Sure you code and have been doing hardware design for years - however that P.O.S. Body Control Module (BCM) in your wife's car was made by people who went to school to do that for a living, and they couldn't get it right (but they are insured for such failures) - that's kind of what I'm trying to get at. The speed sensor you mention is still software-level control, the interlocks I'm talking about are hardware-level. What I'm trying to impress upon you is that no matter how good you think you are at coding or electronics design, you must always assume you made a mistake and think about how to mitigate that risk. If you're wrong, will you be thinking about the manual override at that very instant that the truck is lurching towards a mother with her infant twins in a stroller in a cross-walk? Would someone else driving your truck be trained for that contingency?
It's true fail-safe to have the entire high idle circuit physically cut when there is a condition that it should not be operated in - a manual override for such a circuit would be a switch that prevents power from actuating the solenoid (such as in the case of a software bug or a failure of the electronics due to other factors), a true mechanical override would be something which physically disconnects the solenoid shaft from the throttle (like in the case the solenoid becomes stuck, or a return spring breaks).

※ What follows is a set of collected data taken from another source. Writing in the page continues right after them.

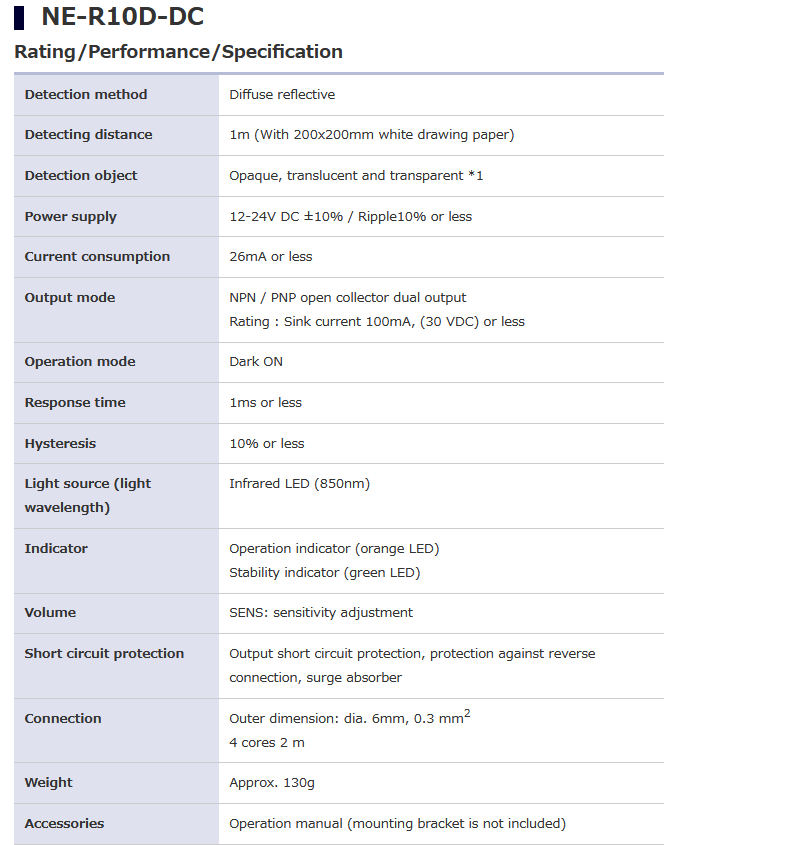Image resolution: width=786 pixels, height=845 pixels.
Task: Select the Short circuit protection label
Action: [105, 654]
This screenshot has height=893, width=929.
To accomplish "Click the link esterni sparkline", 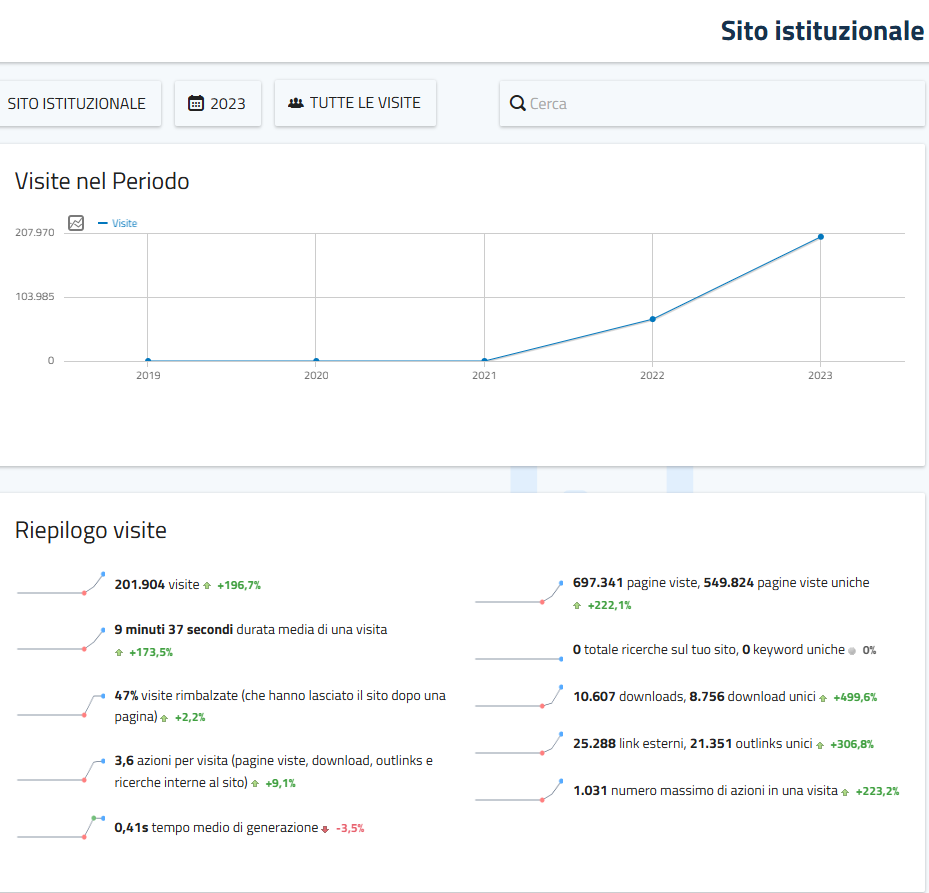I will coord(519,745).
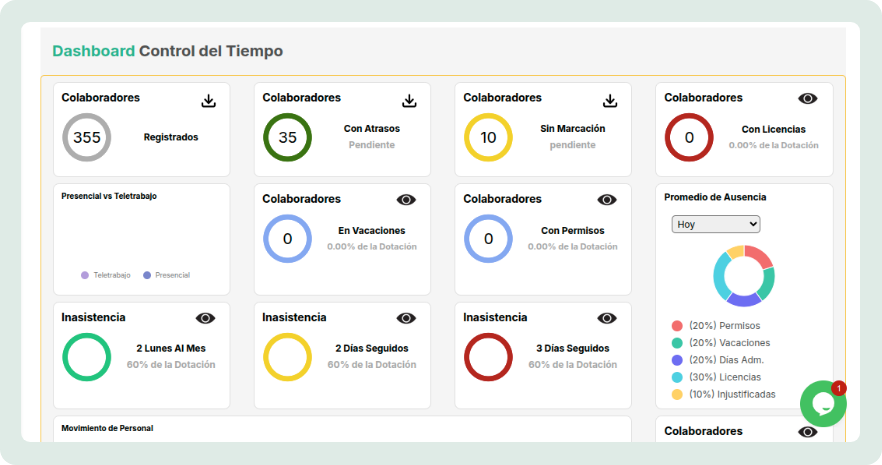882x465 pixels.
Task: Download the Con Atrasos report
Action: (409, 100)
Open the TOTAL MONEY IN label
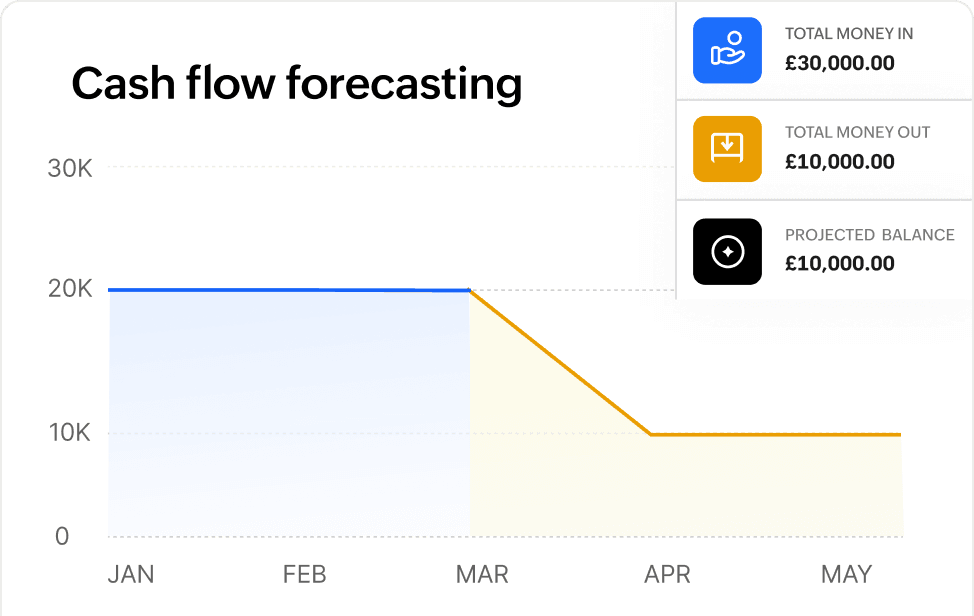This screenshot has height=616, width=974. click(849, 34)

I know the Arduino is cheap, but we're probably talking about a $2 switch on the parking brake, and a $2 switch on the service brake to be absolutely sure the Arduino doesn't take a spike and latch an IO in the wrong state or a rubbed wire short something and turn the solenoid on, or a metal shaving you missed when cleaning out an enclosure that hits that bump in the road and falls on the circuit board holding an IO pin high or low... (just another reason to conformal-coat the boards by the way)
Just think that if Toyota/Lexus had made it possible to shift from drive to neutral with the accelerator pedal pressed all the way to the floor and actually have it do something, or have a hard brake application (>50lbs) override the accelerator pedal input entirely, they probably wouldn't have killed that CHP officer and his family (which started all the trouble for them). Whatever you decide to build should be able to ingest conflicting information and control stimulus and act is the safest possible manner for the vehicle and the people around it. I would not encourage you to look at other enigneer's failures as a reason not to try to improve on their design.
FYI, the standard automotive spike test for 24VDC vehicles is 600V (this would be the worst-case alternator load-dump transient, not even EMP or ESD) - your power lines and IO lines on the Arduino would need to to be able to survive these constantly to be reliable from a hardware point of view, never mind the software reliability.
And yes, I don't yet trust all hardware engineers and probably never will (nature is rather efficient at producing new revisions of "idiot," no matter the pay scale), I like my vehicles: mechanical, manual, with a hardwired ignition switch... Of course you can do it your way, and you should by all means. As I say I'm just trying to look out for you.